- _Passage for review_
────────────────

It’s full steam ahead for Cammie
Vaginal steaming. It's exactly what you think it is. Doctors ridiculed the practice when actress Gwyneth Paltrow promoted the benefits a couple years ago.
Cammie Caines, however, is a firm believer. When she was 19, doctors diagnosed endometriosis, a painful condition where endometrial tissue grows outside the uterus. She had surgery but was then told her reproductive organs were so scarred she would probably never have children.
For more than a decade she tried. Finally, she switched to an alkaline diet, cutting out dairy, eggs, meat, most grains and processed foods — and she started steaming.
“I felt hurt but I also felt that I would find some way to have a baby,” she said. “I think there just was this spirit in me that was saying that my womb needed different herbs to heal.
“I'd been drinking them, but I started steaming as another way to get them to my womb.”
She believes it is because of the steaming that her daughter, Kacia, was born in 2010.

────────────────

- _Given material_
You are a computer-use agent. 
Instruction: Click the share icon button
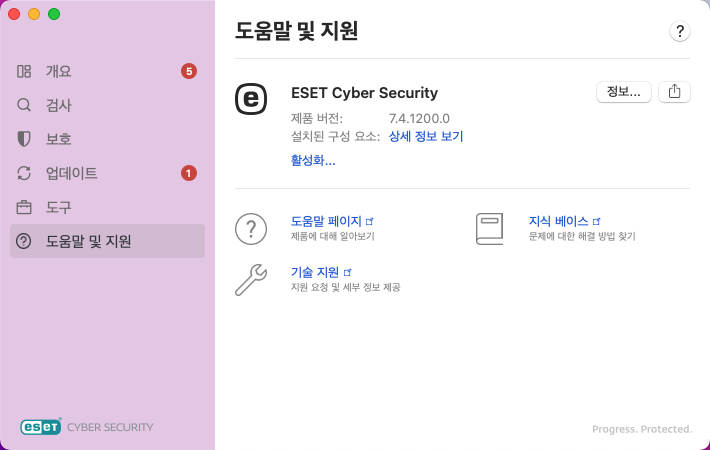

────────────────

- _What is being asked_
Extend the story about Cammie Caines and vaginal steaming, picking up after its last sentence.

- _Result for this task_
“I couldn't believe it when I found out I was pregnant,” she said. “Then I was scared. But my friends told me, ‘It's too late to be scared. You've done it now.'”
In 2014, she learnt that vaginal steaming, also known as yoni steaming, was something many people did.
“I started doing it before I even knew it was a thing,” she said. “And then a woman came to Bermuda to talk about it at the [Fairmont Southampton]. When I heard what she would be talking about, I had to go.” She signed up to become a certified practitioner shortly after, taking a two-year course at the Yoni Steam Institute in Birmingham, Alabama.
“I had to go through intense training,” she said. “You have to fast and go on a holistic journey.
“I had to do group work, and also one-on-one work with the teacher.”
In November, she decided to take what she had studied to the public. Ms Caines now offers vaginal steaming sessions out of Lotus, the health co-operative on Victoria Street.
Clients sit bare-bottomed on a chair with a hole in the seat as steam from herbs in a box below waft up.
She grows some herbs in her garden and imports others she believes to be of benefit: chaste berry works for infertility; witch hazel is good for tightening the vagina.
“A lot of women come in for that reason,” she said. “Sometimes it is nice to do when you've finished a relationship. It just cleanses you of that old relationship so you can move on.”
She recommends the steaming to men to help with prostate issues and says it is also successful in curing such ailments as fibroids, tumours and infertility.
Women who are pregnant or who have their period or vaginal piercings should not steam.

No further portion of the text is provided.